Jüdisch, Französisch oder Transnational?
In ihrem Vortrag während der 20. Simon-Dubnow-Vorlesung kritisierte die Wissenschaftlerin Renée Poznanski die Sonderrolle, die Juden im Rückblick auf den französischen Widerstand noch immer einnähmen.
Am 15. November lud das Leibniz-Institut für jüdische Geschichte und Kultur – Simon Dubnow zu seiner bereits 20. Simon-Dubnow-Vorlesung in die Alte Handelsbörse Leipzig. Die seit 2000 jährlich stattfindende Vorlesungsreihe bietet Besucher*innen einen Einblick in die Arbeit hochrangiger Wissenschaftler*innen auf dem Gebiet jüdischer Lebenswelten. Dieses Jahr war Renée Poznanski mit ihrem Vortrag „Jewish, French or Transnational? East European Jews in the Résistance“ Gast der Veranstaltung. In ihrem Beitrag befasste sie sich mit den Fragen der Beteiligung osteuropäischer Juden an der französischen Résistance, den inneren Strukturen und transnationalen Identitäten innerhalb des Widerstands gegenüber den Nationalsozialisten im besetzten Frankreich. Berühmte Vorredner*innen der letzten Jahre waren unter andrem Jan T. Gross, der mit seinem Werk „Nachbarn“ eine der größten Debatten zu polnischer Kollaboration und Antisemitismus auslöste, oder der israelische Historiker Saul Friedländer.

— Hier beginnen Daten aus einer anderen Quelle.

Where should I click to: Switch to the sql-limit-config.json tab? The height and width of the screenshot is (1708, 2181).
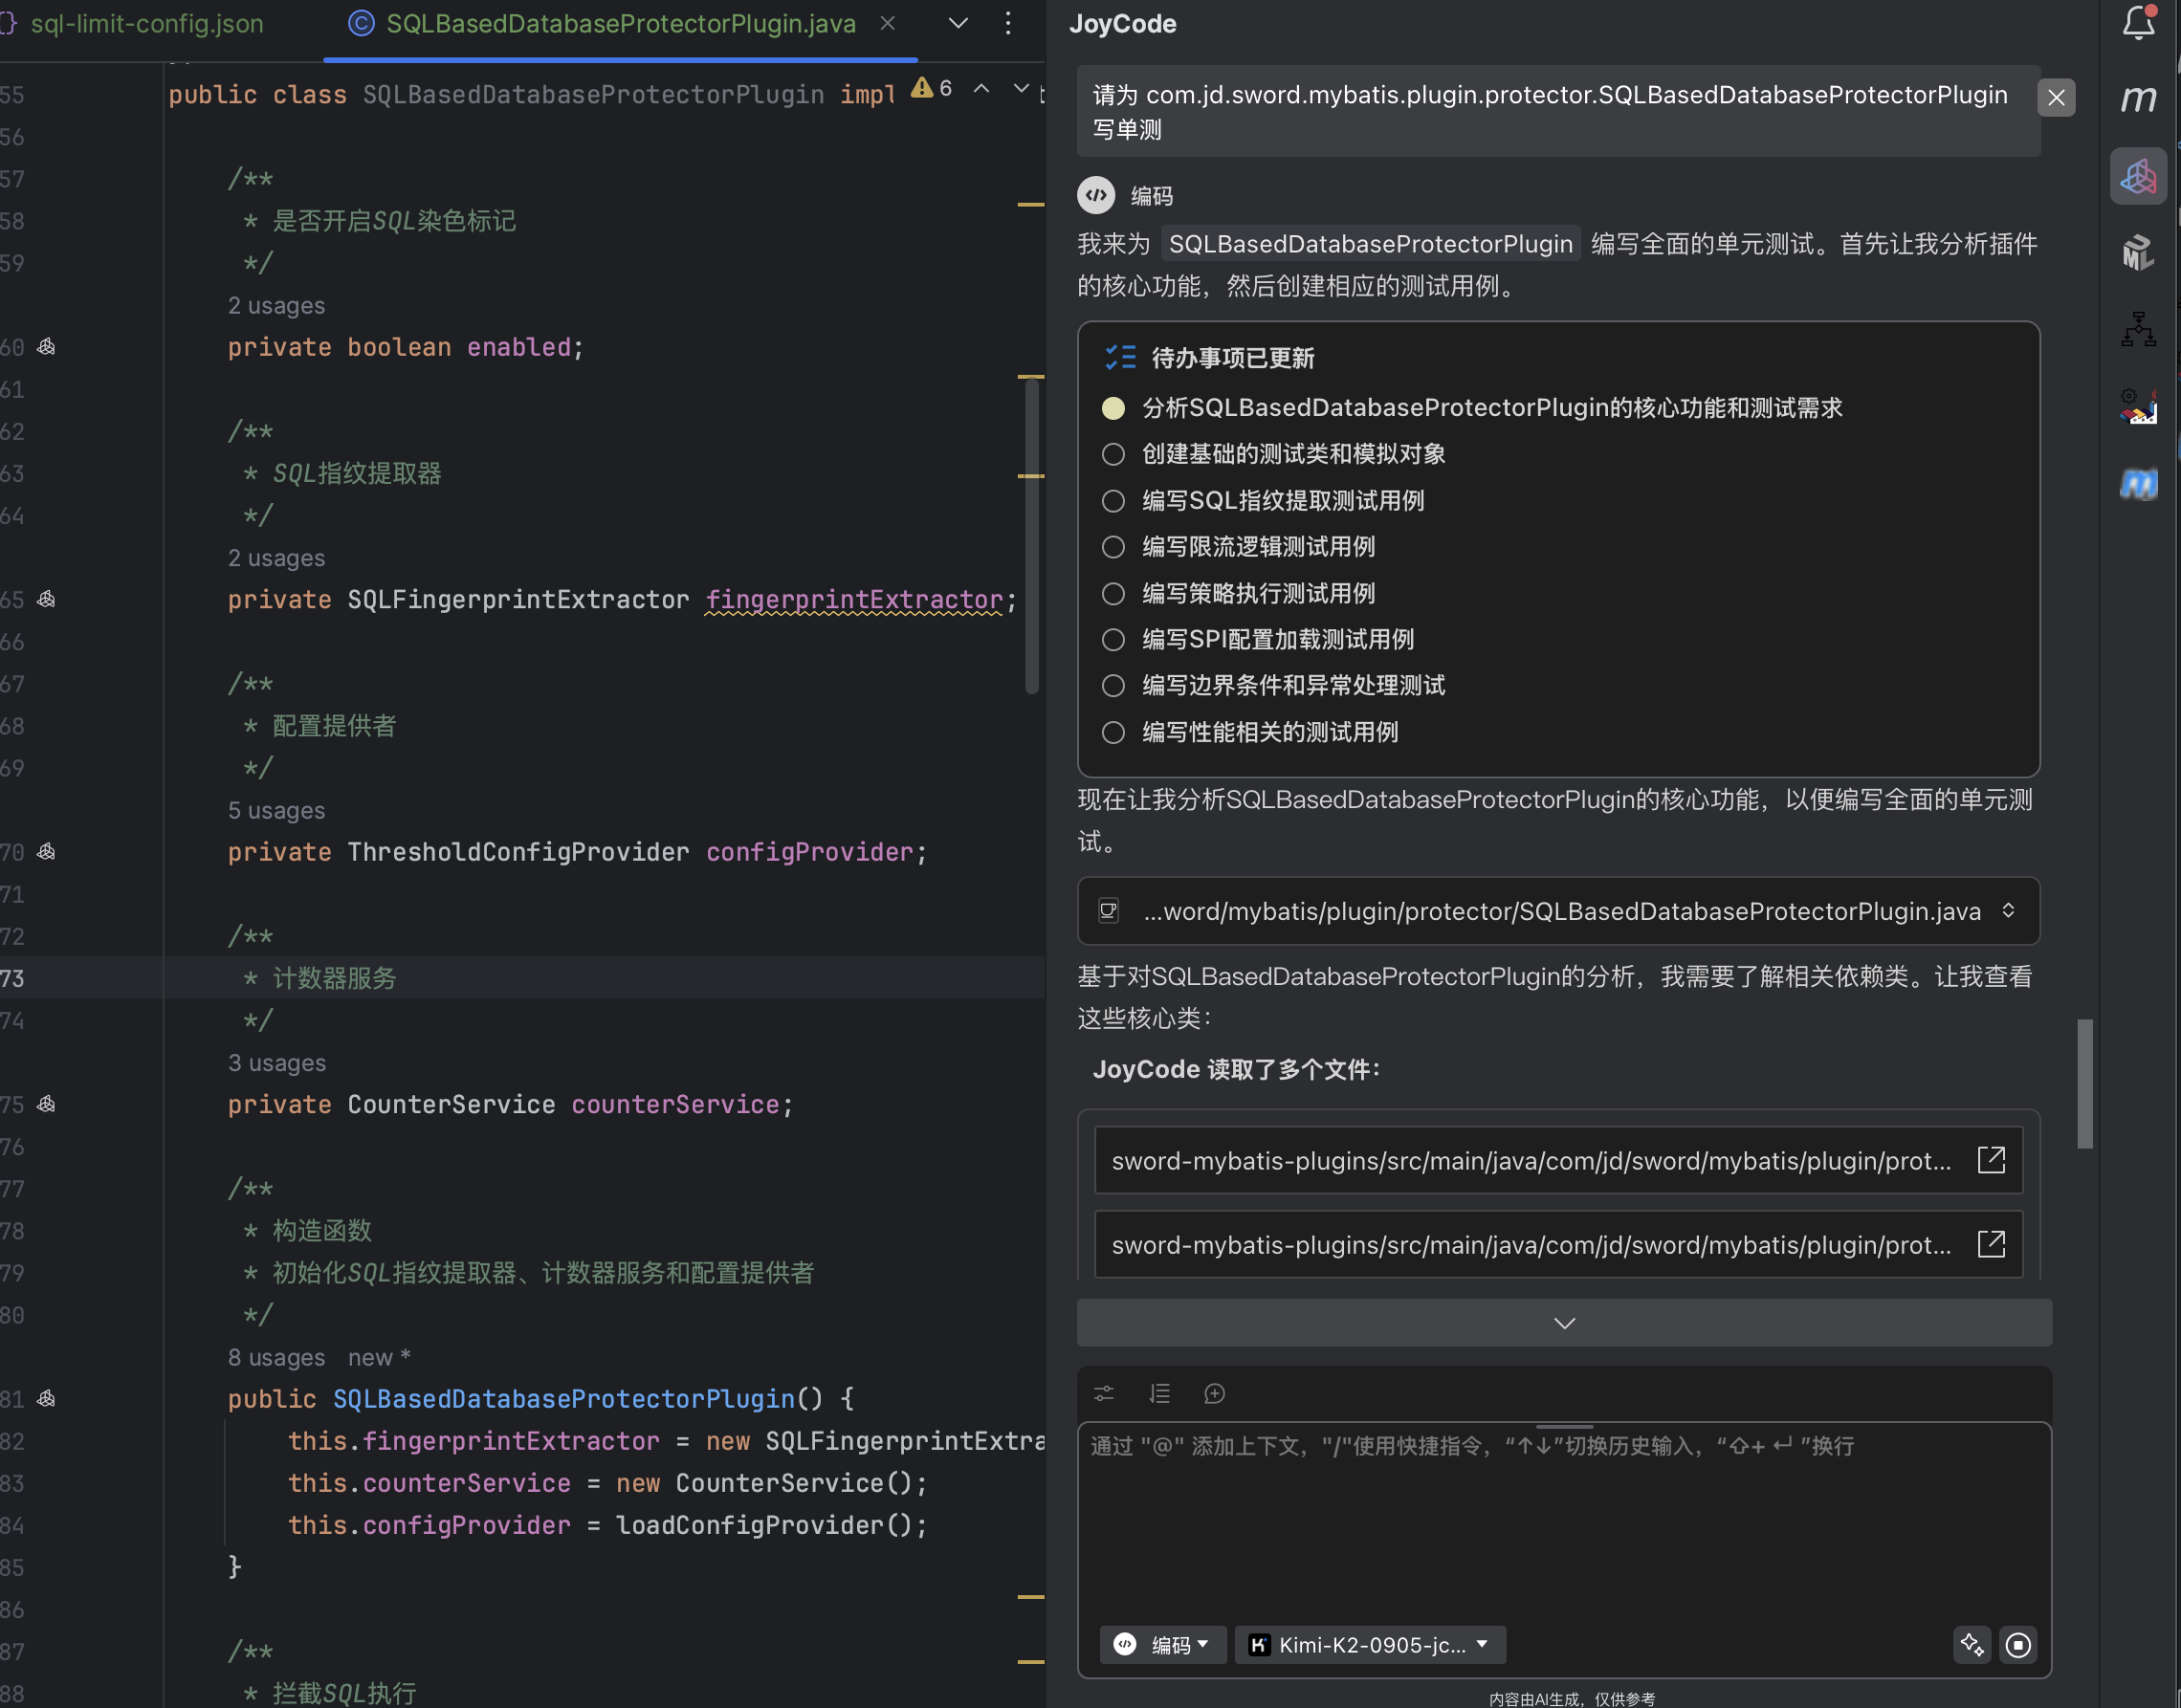click(146, 24)
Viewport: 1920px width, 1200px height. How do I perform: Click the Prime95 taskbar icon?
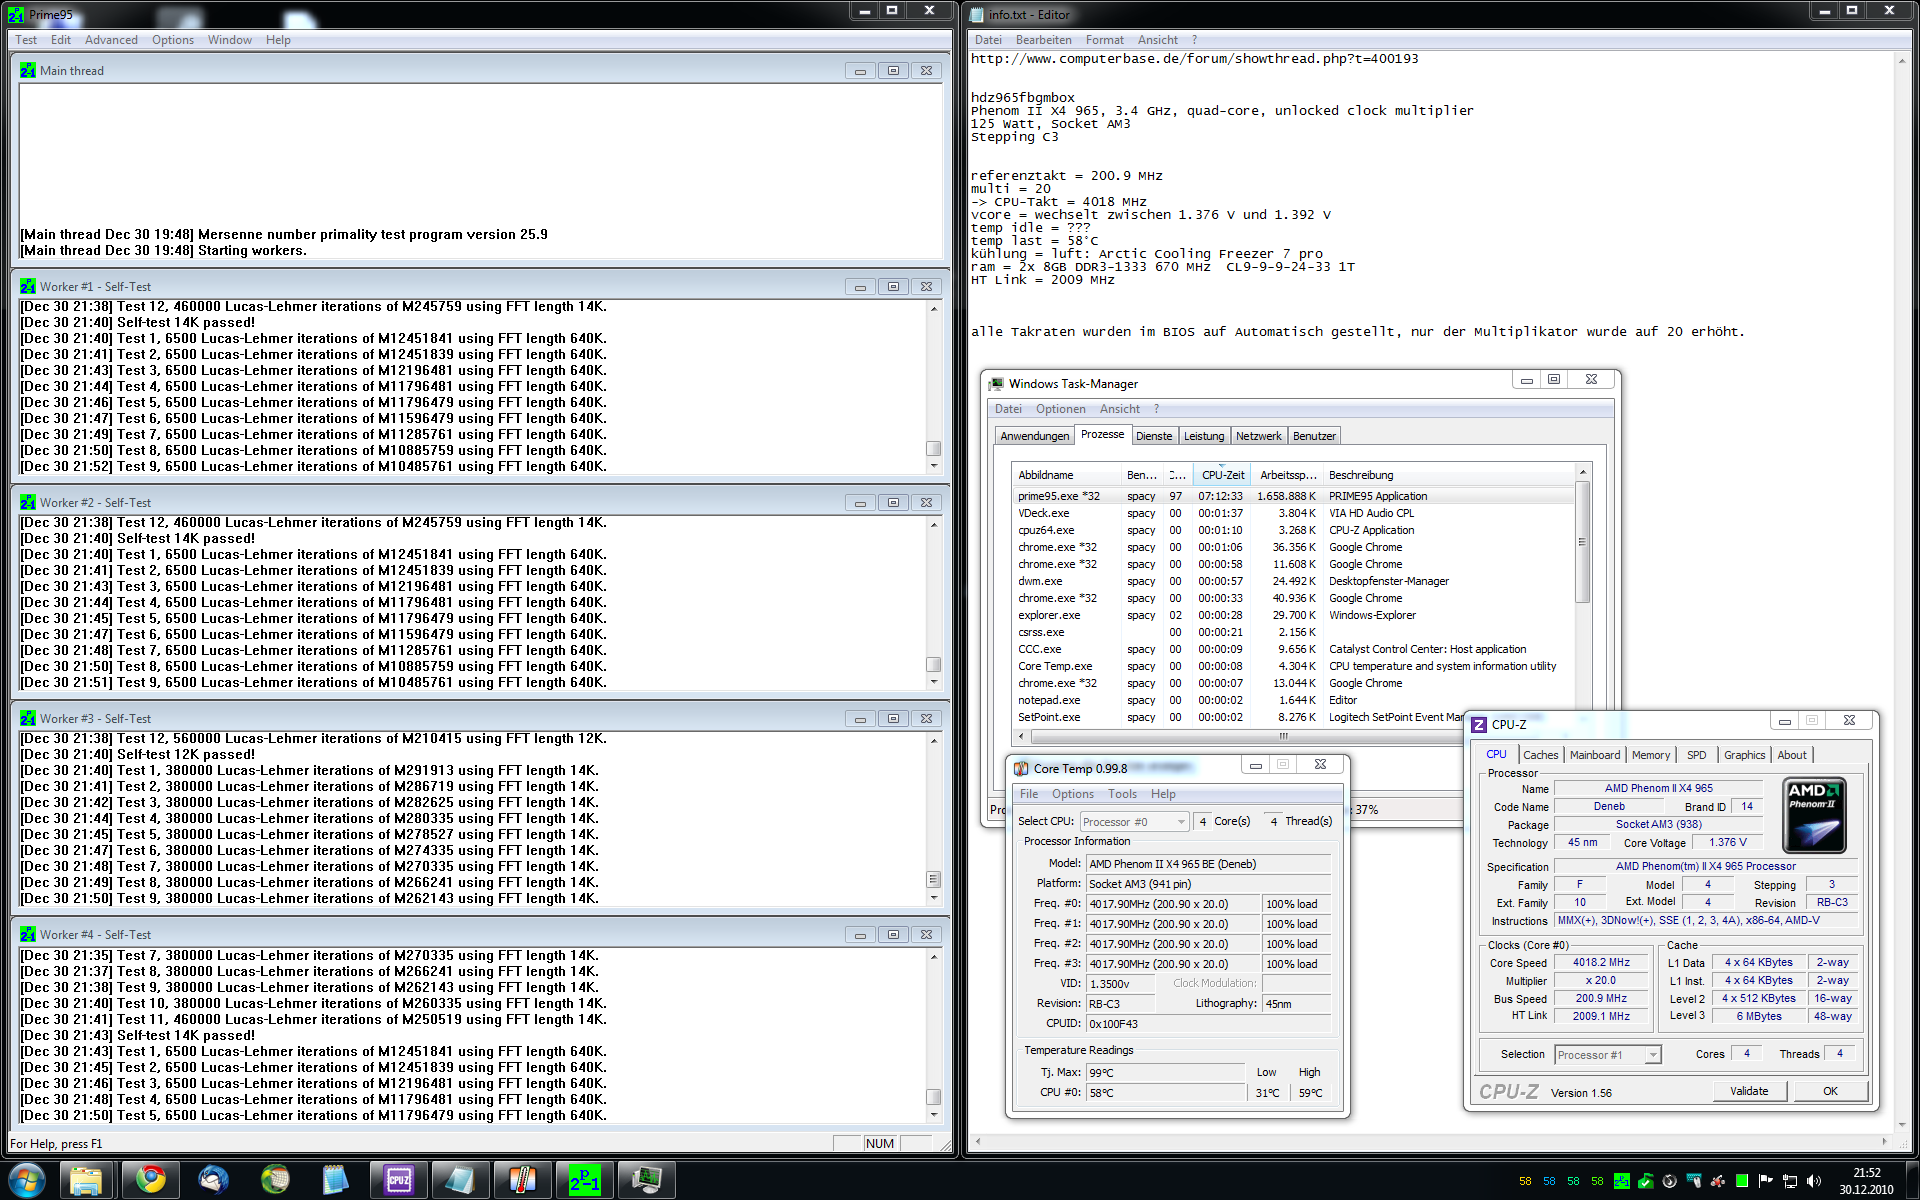tap(584, 1180)
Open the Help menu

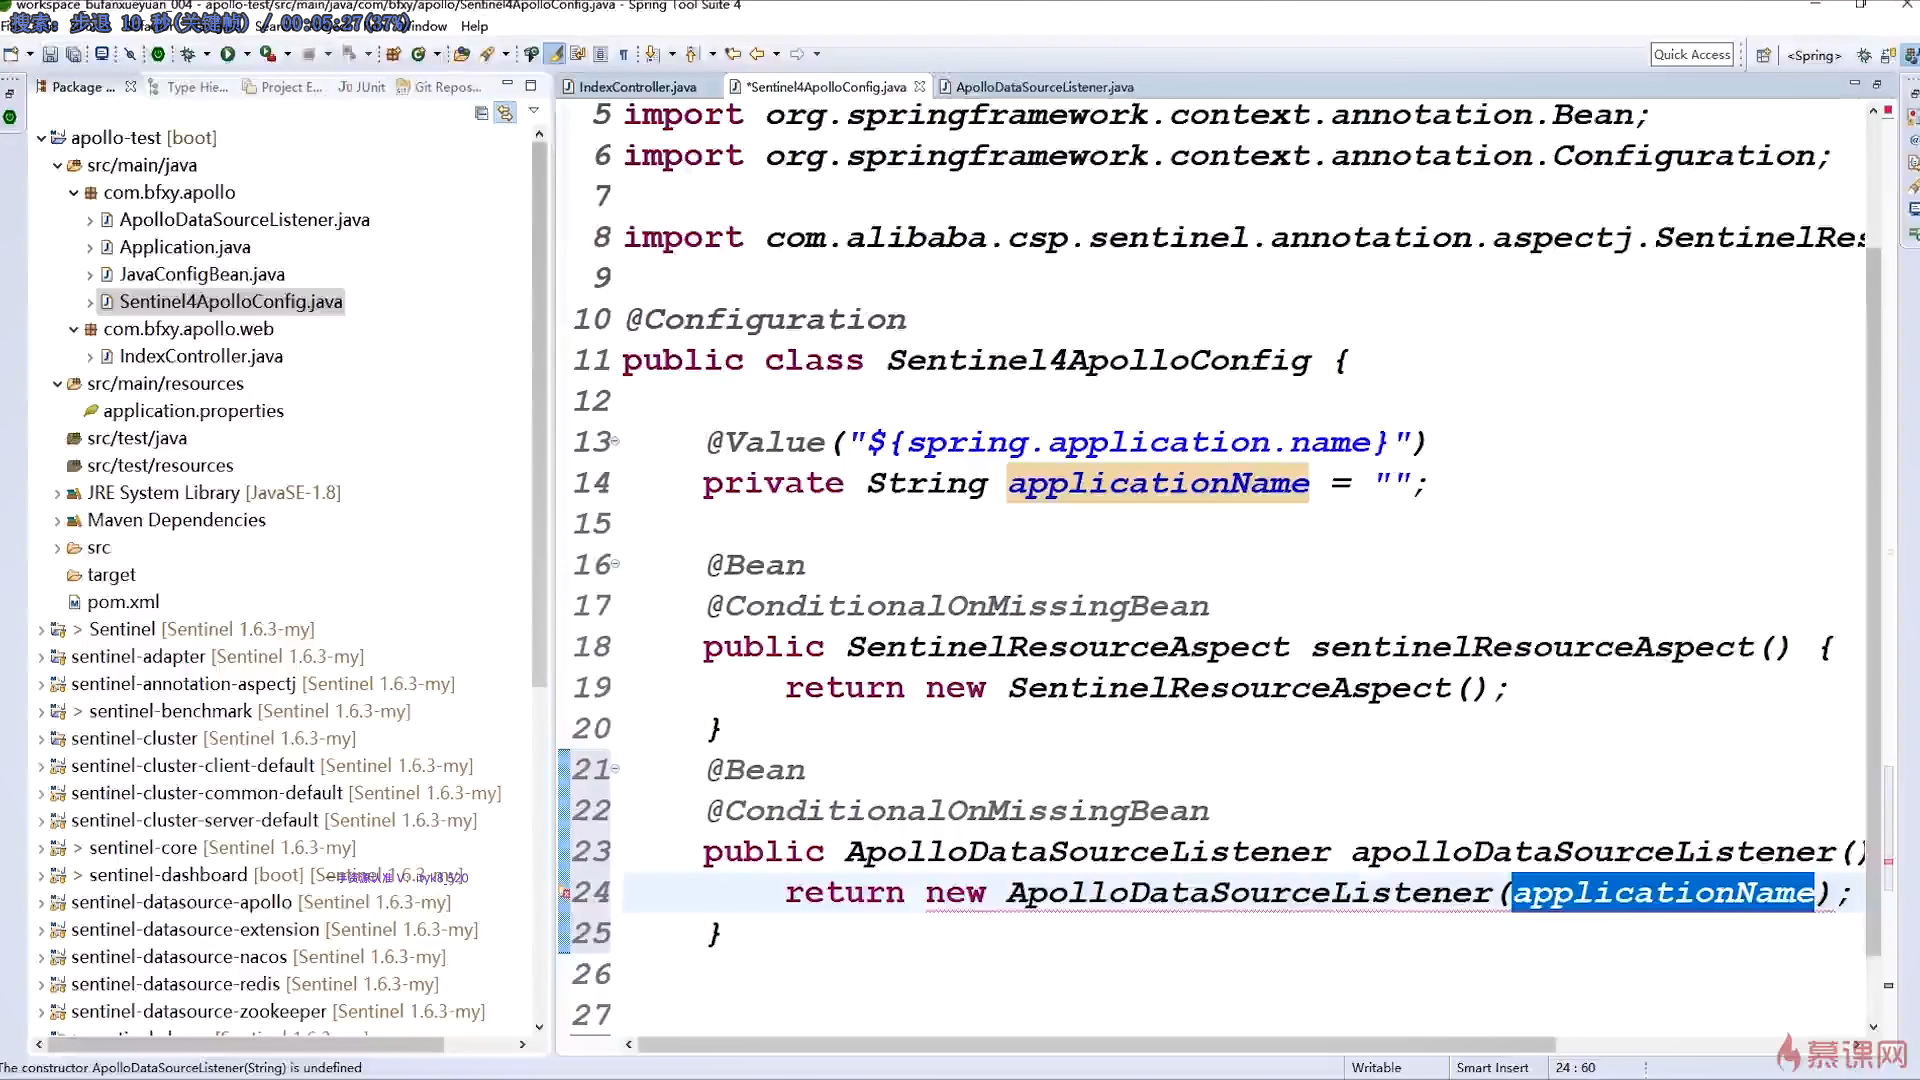pos(474,26)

Die französisch-israelische Wissenschaftlerin von der Ben Gurion Universität des Negev setzte den Fokus ihres diesjährigen Vortrags auf die getrennte Betrachtung der französischen Geschichtsschreibung auf jüdischen und nicht-jüdischen Widerstand. Dieser Verortung des jüdischen Widerstands als nicht immanentem Teil der Résistance widerspricht sie, und bezeichnete die Juden als „größte Opfer aber wichtigen Teil“, der nicht für sich gesondert betrachtet werden dürfe. Poznanski gab in ihrem gesamten Vortrag einen präzisen und anschaulichen Überblick über Personen, Orte und Strukturen der Résistance, die von der Vielschichtigkeit von Identitäten getragen wurde, derer man nicht mir einfachen Narrativen oder Zuschreibungen gerecht würde.
Unter anderem sprach sie über Cristina Luca Boica, eine rumänische Kommunistin und Kämpferin der Résistance und der französisch-jüdischen Pfadfinderbewegung, die Tausenden von Kindern das Leben rettete.
Auf die abschließende Frage von Yfaat Weiss, Leiterin des Simon-Dubnow-Institut, nach ihrer persönlichen Motivation sich mit der Shoah und speziell der französischen Résistance zu beschäftigen, antwortet sie: „I am angry, I am just angry!“
Poznanski ist wütend über die Sonderrolle, die Juden in der Erinnerung an die Résistance noch immer einnähmen. Einen gesonderten jüdischen Widerstand habe es nämlich so nie gegeben, eine voneinander getrennte Betrachtung werde der Résistance nicht nur historisch nicht gerecht, sondern schließe Juden als aktiven Teil eines französischen Widerstands aus.